#Indexing SearchVector makes query slower in django ORM - PostgreSQL

24 messages · Page 1 of 1 (latest)

ocean burrow
#

Hello! I have a performance problem related to full-text search in PostgreSQL. Indexing a SearchVector using a GIN index doesn't improve performance, and adding a SearchVectorField (populate it, index it, and add update trigger for it) actually throws it under the bus (makes the table size 7 times bigger [from 7GB to 50GB] and count(*) queries don't return in an hour for 8m records).

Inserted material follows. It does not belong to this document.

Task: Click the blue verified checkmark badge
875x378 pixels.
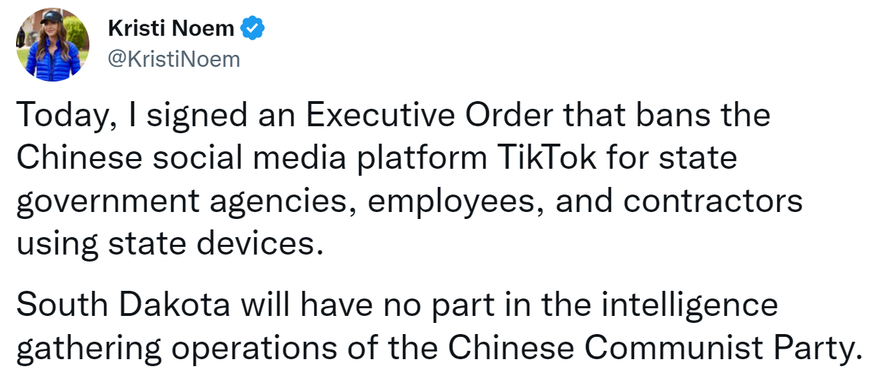Action: (252, 28)
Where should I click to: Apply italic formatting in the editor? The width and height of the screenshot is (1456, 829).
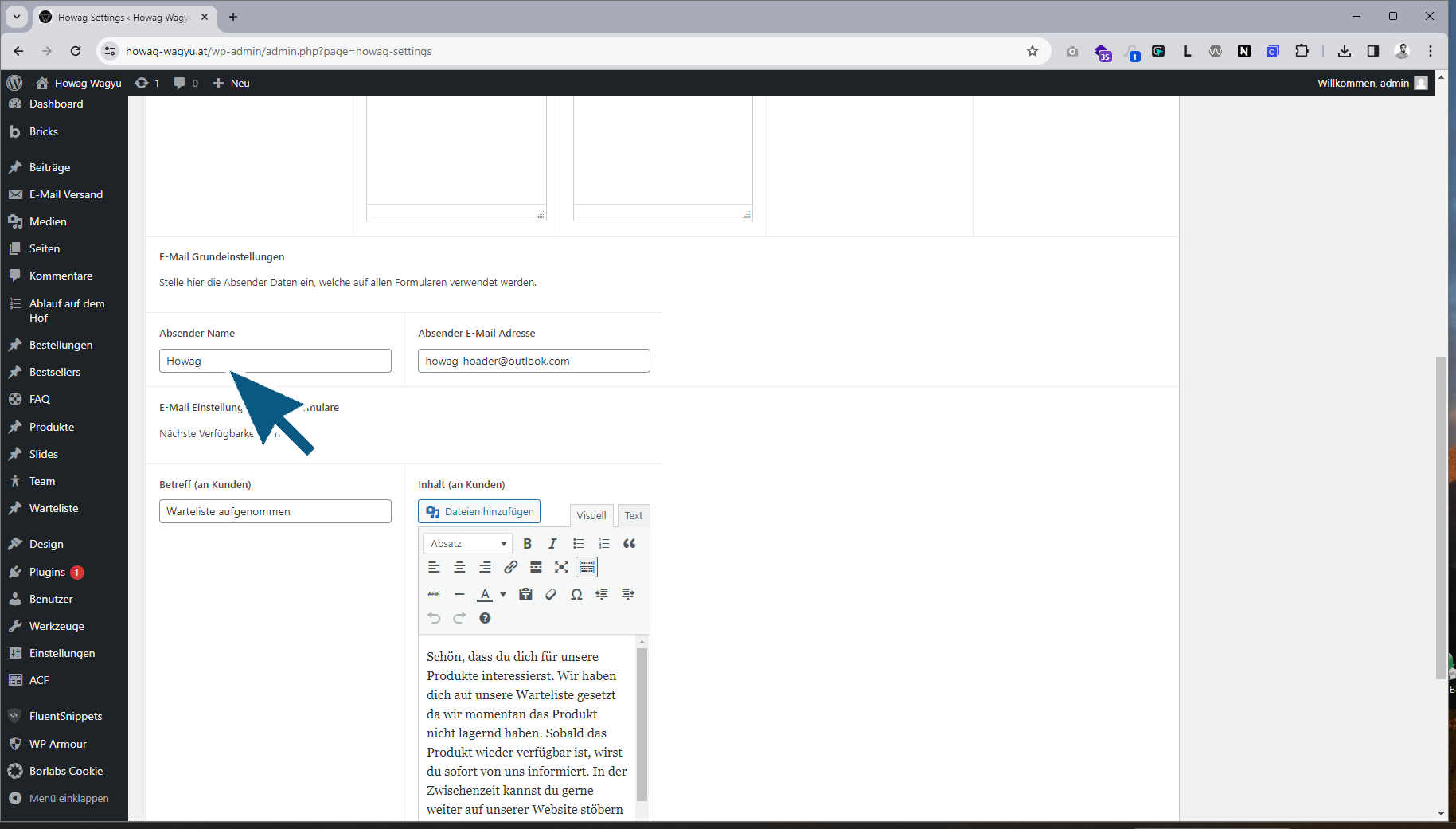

For more details please check the question I have put on stackoverflow:
https://stackoverflow.com/questions/75983345/indexing-searchvector-makes-query-slower-in-django-orm-postgresql

tulip folio
#

Have you used explain and/or explain analyze with the query?

ocean burrow
#

I decided to go with GIN indexes and triagrams and icontains. If I don't manage to get acceptable timings with this method I'll try to analyze this and the initial method I tried and I'll keep this and stackoverflow post updated.

tulip folio
#

The query and explain are necessary to improve performance on a query.

ocean burrow
#

I know, it's kinda stupid of me to not analyze it first, but it's my first time working with that much data. I have never indexed a db before etc.

#

Do you know from where can I get an outline on which indexes help (the planner is using them) on which query-types-functions? Except waiting for the timings and guess?

tulip folio
#

Try just explain. Analyze runs the query.

ocean burrow
#

So explains tells me if an index is used?

#

Apart from other things ofcourse.

#

I am definitely going to try these commands anyways after my indexes are finished building.

tulip folio
#

I believe so.

ocean burrow
#

That's right. GIN or GIST works best for text. GIN is slower to build/update but faster at retrieval and via versa. I'll try to analyze my queries when index building is done and update the posts if I can't figure it out. Thanks for your time.

ocean burrow
#

I analyzed the query. It did a sequential scan. When I forced it to use the indexes via a flag it got good timings, but it's not acceptable to trick the planner via flags in a production environment so I am gonna build an index on the compound columns (title and abstract) so the planner uses it when there are 2 LIKES connected with OR on them.

#

If I was postgres I would use index1 to fetch results for the first or clause, and then I would use index2 to fetch results for the second or clause and then union them. That would be faster, but I guess it can't do it, so I am going to create the compound index on both of them.

tulip folio
#

You could structure your query to use a union instead of an OR.

ocean burrow
#

You must think I am genius by now. I'll do my thing because I don't need separate indexes, it was bad design from the start. Thank you for your help!

tulip folio
#

I always appreciate the follow-up on what works/what doesn't. It helps me know where to start when I tackle similar problems in the future!

ocean burrow
#

I am sure the union thing would work. I'll update tommorow if the compound index acts as expected.

ocean burrow
#

Hello friend. At last, I used the full-text search of Postgres which I think yields the best results of all methods for my use case. I created a virtual ts_vector column and then indexed it using a gin index. Timings for searching keywords vary greatly from some milliseconds to 10s (depending most likely on the internal cache), although I am happy with the average.

#

I am not gonna lie, django didn't help me a lot with that, I had to write SQL my self cause django's method is kinda outdated.

#

I created the column and indexes like that in a custom migration file.

        RunSQL("""
                ALTER TABLE main_patent DROP COLUMN IF EXISTS search; 
                ALTER TABLE main_patent ADD search TSVECTOR GENERATED ALWAYS AS (
                    setweight(to_tsvector('english', title), 'A') || ' ' ||
                    setweight(to_tsvector('english', abstract), 'B') :: TSVECTOR
                ) STORED;""",
            reverse_sql="ALTER TABLE main_patent DROP COLUMN search;"
        ),
        RunSQL("CREATE INDEX main_patent_search_idx ON main_patent USING GIN (search);",
            reverse_sql="DROP INDEX main_patent_search_idx;"),

tulip folio
#

I'm glad you found a solution

ocean burrow
#

Thanks. Now analyze has become my favorite command in postgres.